[Saved entries]
= Beginning of Section =

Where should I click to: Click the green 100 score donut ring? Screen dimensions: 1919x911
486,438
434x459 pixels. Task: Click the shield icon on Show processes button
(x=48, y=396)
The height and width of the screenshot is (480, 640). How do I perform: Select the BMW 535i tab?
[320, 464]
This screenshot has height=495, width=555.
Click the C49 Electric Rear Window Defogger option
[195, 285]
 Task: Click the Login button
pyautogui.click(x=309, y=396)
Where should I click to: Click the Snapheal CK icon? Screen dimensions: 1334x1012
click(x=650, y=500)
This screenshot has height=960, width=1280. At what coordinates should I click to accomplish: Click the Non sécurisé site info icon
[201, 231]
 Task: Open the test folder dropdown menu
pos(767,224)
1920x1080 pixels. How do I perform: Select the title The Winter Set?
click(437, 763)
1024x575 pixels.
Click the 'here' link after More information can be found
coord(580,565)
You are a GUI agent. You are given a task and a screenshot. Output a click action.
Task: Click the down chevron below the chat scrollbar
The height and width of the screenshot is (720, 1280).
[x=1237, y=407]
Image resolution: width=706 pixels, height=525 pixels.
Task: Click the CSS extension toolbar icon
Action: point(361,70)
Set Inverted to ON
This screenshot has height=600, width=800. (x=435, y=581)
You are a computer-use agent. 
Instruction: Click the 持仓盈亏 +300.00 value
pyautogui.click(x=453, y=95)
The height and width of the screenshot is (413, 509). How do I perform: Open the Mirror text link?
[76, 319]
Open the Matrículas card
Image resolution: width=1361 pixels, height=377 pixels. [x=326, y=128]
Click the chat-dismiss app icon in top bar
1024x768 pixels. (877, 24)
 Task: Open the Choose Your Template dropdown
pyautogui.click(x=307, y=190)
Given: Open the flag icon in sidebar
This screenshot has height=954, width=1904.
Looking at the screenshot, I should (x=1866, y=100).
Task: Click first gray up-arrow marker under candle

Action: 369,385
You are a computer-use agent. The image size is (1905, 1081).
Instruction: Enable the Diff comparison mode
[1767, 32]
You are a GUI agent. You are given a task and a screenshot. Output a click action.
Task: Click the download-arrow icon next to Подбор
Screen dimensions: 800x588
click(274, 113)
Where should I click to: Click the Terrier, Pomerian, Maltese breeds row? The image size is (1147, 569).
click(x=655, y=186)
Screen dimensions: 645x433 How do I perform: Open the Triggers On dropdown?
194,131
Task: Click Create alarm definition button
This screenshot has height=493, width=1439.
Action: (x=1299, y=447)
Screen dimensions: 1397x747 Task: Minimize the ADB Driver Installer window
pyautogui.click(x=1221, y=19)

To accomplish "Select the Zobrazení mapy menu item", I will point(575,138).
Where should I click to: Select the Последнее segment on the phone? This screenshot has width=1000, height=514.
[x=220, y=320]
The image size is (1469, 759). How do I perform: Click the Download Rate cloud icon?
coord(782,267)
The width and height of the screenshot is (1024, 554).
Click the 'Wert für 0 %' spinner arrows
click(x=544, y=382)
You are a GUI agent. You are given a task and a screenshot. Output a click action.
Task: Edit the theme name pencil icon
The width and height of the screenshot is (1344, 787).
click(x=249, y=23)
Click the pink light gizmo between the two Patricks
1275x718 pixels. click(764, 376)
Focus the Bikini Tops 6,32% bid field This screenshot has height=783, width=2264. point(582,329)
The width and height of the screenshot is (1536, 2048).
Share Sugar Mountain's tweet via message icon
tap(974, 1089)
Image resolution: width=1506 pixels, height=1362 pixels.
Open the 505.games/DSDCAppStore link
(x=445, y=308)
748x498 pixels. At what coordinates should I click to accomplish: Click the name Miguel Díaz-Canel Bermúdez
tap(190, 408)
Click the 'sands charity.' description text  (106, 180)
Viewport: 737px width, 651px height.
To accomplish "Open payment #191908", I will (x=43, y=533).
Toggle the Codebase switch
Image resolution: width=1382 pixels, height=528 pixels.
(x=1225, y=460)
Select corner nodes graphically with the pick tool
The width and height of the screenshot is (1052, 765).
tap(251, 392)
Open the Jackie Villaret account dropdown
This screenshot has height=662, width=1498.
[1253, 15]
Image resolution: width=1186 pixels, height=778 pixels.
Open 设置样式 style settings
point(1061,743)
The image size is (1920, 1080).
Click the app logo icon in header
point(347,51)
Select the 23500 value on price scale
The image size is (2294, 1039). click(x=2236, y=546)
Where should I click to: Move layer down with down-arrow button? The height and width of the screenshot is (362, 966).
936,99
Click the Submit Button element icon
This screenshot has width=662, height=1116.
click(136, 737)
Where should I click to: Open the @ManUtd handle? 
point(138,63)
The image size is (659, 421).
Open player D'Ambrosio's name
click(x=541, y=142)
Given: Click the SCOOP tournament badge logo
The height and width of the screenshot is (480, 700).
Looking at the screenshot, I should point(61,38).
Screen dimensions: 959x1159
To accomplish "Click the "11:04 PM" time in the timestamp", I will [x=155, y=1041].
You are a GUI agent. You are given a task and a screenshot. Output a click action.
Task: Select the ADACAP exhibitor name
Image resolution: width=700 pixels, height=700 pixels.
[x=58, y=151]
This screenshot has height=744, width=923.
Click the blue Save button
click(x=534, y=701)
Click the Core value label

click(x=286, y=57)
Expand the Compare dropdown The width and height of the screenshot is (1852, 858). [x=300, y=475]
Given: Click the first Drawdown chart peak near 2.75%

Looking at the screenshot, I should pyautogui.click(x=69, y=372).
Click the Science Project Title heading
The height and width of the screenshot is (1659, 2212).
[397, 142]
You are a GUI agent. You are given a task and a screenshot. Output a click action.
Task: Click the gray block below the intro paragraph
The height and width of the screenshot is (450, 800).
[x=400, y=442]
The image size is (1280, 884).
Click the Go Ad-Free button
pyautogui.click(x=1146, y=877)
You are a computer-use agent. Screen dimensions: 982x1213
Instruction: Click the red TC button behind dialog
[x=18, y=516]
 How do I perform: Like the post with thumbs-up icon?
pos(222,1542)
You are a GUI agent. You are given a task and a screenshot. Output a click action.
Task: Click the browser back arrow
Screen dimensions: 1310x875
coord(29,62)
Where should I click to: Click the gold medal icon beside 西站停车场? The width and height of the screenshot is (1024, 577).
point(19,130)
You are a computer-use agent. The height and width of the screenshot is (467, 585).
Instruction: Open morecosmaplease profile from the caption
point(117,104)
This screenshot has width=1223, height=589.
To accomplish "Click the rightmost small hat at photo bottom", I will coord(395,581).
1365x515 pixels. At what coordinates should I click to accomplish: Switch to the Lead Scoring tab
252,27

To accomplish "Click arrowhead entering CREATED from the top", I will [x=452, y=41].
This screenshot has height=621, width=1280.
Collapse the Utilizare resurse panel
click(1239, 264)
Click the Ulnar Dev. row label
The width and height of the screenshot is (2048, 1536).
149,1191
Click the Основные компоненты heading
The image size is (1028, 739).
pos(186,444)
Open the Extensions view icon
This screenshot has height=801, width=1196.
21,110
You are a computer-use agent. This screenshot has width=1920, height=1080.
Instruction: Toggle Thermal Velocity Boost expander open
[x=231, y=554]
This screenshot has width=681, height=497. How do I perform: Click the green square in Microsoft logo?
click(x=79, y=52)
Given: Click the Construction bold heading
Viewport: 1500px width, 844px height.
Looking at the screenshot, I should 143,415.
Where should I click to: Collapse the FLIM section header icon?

= End of Section =

» Assigned task: All entries should be transcribed verbatim.

» Written reply:
Where should I click to: Click the green 100 score donut ring? Screen dimensions: 1919x911
486,438
434x459 pixels. Task: Click the shield icon on Show processes button
(x=48, y=396)
The height and width of the screenshot is (480, 640). How do I perform: Select the BMW 535i tab?
[320, 464]
This screenshot has height=495, width=555.
Click the C49 Electric Rear Window Defogger option
[195, 285]
 Task: Click the Login button
pyautogui.click(x=309, y=396)
Where should I click to: Click the Snapheal CK icon? Screen dimensions: 1334x1012
click(x=650, y=500)
This screenshot has height=960, width=1280. At what coordinates should I click to accomplish: Click the Non sécurisé site info icon
[201, 231]
 Task: Open the test folder dropdown menu
pos(767,224)
1920x1080 pixels. How do I perform: Select the title The Winter Set?
click(437, 763)
1024x575 pixels.
Click the 'here' link after More information can be found
coord(580,565)
You are a GUI agent. You are given a task and a screenshot. Output a click action.
Task: Click the down chevron below the chat scrollbar
The height and width of the screenshot is (720, 1280).
[x=1237, y=407]
Image resolution: width=706 pixels, height=525 pixels.
Task: Click the CSS extension toolbar icon
Action: point(361,70)
Set Inverted to ON
This screenshot has height=600, width=800. (x=435, y=581)
You are a computer-use agent. 
Instruction: Click the 持仓盈亏 +300.00 value
pyautogui.click(x=453, y=95)
The height and width of the screenshot is (413, 509). How do I perform: Open the Mirror text link?
[76, 319]
Open the Matrículas card
Image resolution: width=1361 pixels, height=377 pixels. [x=326, y=128]
Click the chat-dismiss app icon in top bar
1024x768 pixels. (877, 24)
 Task: Open the Choose Your Template dropdown
pyautogui.click(x=307, y=190)
Given: Open the flag icon in sidebar
This screenshot has height=954, width=1904.
Looking at the screenshot, I should (x=1866, y=100).
Task: Click first gray up-arrow marker under candle

Action: 369,385
You are a computer-use agent. The image size is (1905, 1081).
Instruction: Enable the Diff comparison mode
[1767, 32]
You are a GUI agent. You are given a task and a screenshot. Output a click action.
Task: Click the download-arrow icon next to Подбор
Screen dimensions: 800x588
click(274, 113)
Where should I click to: Click the Terrier, Pomerian, Maltese breeds row? The image size is (1147, 569).
click(x=655, y=186)
Screen dimensions: 645x433 How do I perform: Open the Triggers On dropdown?
194,131
Task: Click Create alarm definition button
This screenshot has height=493, width=1439.
Action: (x=1299, y=447)
Screen dimensions: 1397x747 Task: Minimize the ADB Driver Installer window
pyautogui.click(x=1221, y=19)

To accomplish "Select the Zobrazení mapy menu item", I will point(575,138).
Where should I click to: Select the Последнее segment on the phone? This screenshot has width=1000, height=514.
[x=220, y=320]
The image size is (1469, 759). How do I perform: Click the Download Rate cloud icon?
coord(782,267)
The width and height of the screenshot is (1024, 554).
Click the 'Wert für 0 %' spinner arrows
click(x=544, y=382)
You are a GUI agent. You are given a task and a screenshot. Output a click action.
Task: Edit the theme name pencil icon
The width and height of the screenshot is (1344, 787).
click(x=249, y=23)
Click the pink light gizmo between the two Patricks
1275x718 pixels. click(764, 376)
Focus the Bikini Tops 6,32% bid field This screenshot has height=783, width=2264. point(582,329)
The width and height of the screenshot is (1536, 2048).
Share Sugar Mountain's tweet via message icon
tap(974, 1089)
Image resolution: width=1506 pixels, height=1362 pixels.
Open the 505.games/DSDCAppStore link
(x=445, y=308)
748x498 pixels. At what coordinates should I click to accomplish: Click the name Miguel Díaz-Canel Bermúdez
tap(190, 408)
Click the 'sands charity.' description text  (106, 180)
Viewport: 737px width, 651px height.
To accomplish "Open payment #191908", I will (x=43, y=533).
Toggle the Codebase switch
Image resolution: width=1382 pixels, height=528 pixels.
(x=1225, y=460)
Select corner nodes graphically with the pick tool
The width and height of the screenshot is (1052, 765).
tap(251, 392)
Open the Jackie Villaret account dropdown
This screenshot has height=662, width=1498.
[1253, 15]
Image resolution: width=1186 pixels, height=778 pixels.
Open 设置样式 style settings
point(1061,743)
The image size is (1920, 1080).
Click the app logo icon in header
point(347,51)
Select the 23500 value on price scale
The image size is (2294, 1039). click(x=2236, y=546)
Where should I click to: Move layer down with down-arrow button? The height and width of the screenshot is (362, 966).
936,99
Click the Submit Button element icon
This screenshot has width=662, height=1116.
click(136, 737)
Where should I click to: Open the @ManUtd handle? 
point(138,63)
The image size is (659, 421).
Open player D'Ambrosio's name
click(x=541, y=142)
Given: Click the SCOOP tournament badge logo
The height and width of the screenshot is (480, 700).
Looking at the screenshot, I should point(61,38).
Screen dimensions: 959x1159
To accomplish "Click the "11:04 PM" time in the timestamp", I will [x=155, y=1041].
You are a GUI agent. You are given a task and a screenshot. Output a click action.
Task: Select the ADACAP exhibitor name
Image resolution: width=700 pixels, height=700 pixels.
[x=58, y=151]
This screenshot has height=744, width=923.
Click the blue Save button
click(x=534, y=701)
Click the Core value label

click(x=286, y=57)
Expand the Compare dropdown The width and height of the screenshot is (1852, 858). [x=300, y=475]
Given: Click the first Drawdown chart peak near 2.75%

Looking at the screenshot, I should pyautogui.click(x=69, y=372).
Click the Science Project Title heading
The height and width of the screenshot is (1659, 2212).
[397, 142]
You are a GUI agent. You are given a task and a screenshot. Output a click action.
Task: Click the gray block below the intro paragraph
The height and width of the screenshot is (450, 800).
[x=400, y=442]
The image size is (1280, 884).
Click the Go Ad-Free button
pyautogui.click(x=1146, y=877)
You are a computer-use agent. Screen dimensions: 982x1213
Instruction: Click the red TC button behind dialog
[x=18, y=516]
 How do I perform: Like the post with thumbs-up icon?
pos(222,1542)
You are a GUI agent. You are given a task and a screenshot. Output a click action.
Task: Click the browser back arrow
Screen dimensions: 1310x875
coord(29,62)
Where should I click to: Click the gold medal icon beside 西站停车场? The width and height of the screenshot is (1024, 577).
point(19,130)
You are a computer-use agent. The height and width of the screenshot is (467, 585).
Instruction: Open morecosmaplease profile from the caption
point(117,104)
This screenshot has width=1223, height=589.
To accomplish "Click the rightmost small hat at photo bottom", I will coord(395,581).
1365x515 pixels. At what coordinates should I click to accomplish: Switch to the Lead Scoring tab
252,27

To accomplish "Click arrowhead entering CREATED from the top", I will [x=452, y=41].
This screenshot has height=621, width=1280.
Collapse the Utilizare resurse panel
click(1239, 264)
Click the Ulnar Dev. row label
The width and height of the screenshot is (2048, 1536).
149,1191
Click the Основные компоненты heading
The image size is (1028, 739).
pos(186,444)
Open the Extensions view icon
This screenshot has height=801, width=1196.
21,110
You are a computer-use agent. This screenshot has width=1920, height=1080.
Instruction: Toggle Thermal Velocity Boost expander open
[x=231, y=554]
This screenshot has width=681, height=497. How do I perform: Click the green square in Microsoft logo?
click(x=79, y=52)
Given: Click the Construction bold heading
Viewport: 1500px width, 844px height.
Looking at the screenshot, I should 143,415.
Where should I click to: Collapse the FLIM section header icon?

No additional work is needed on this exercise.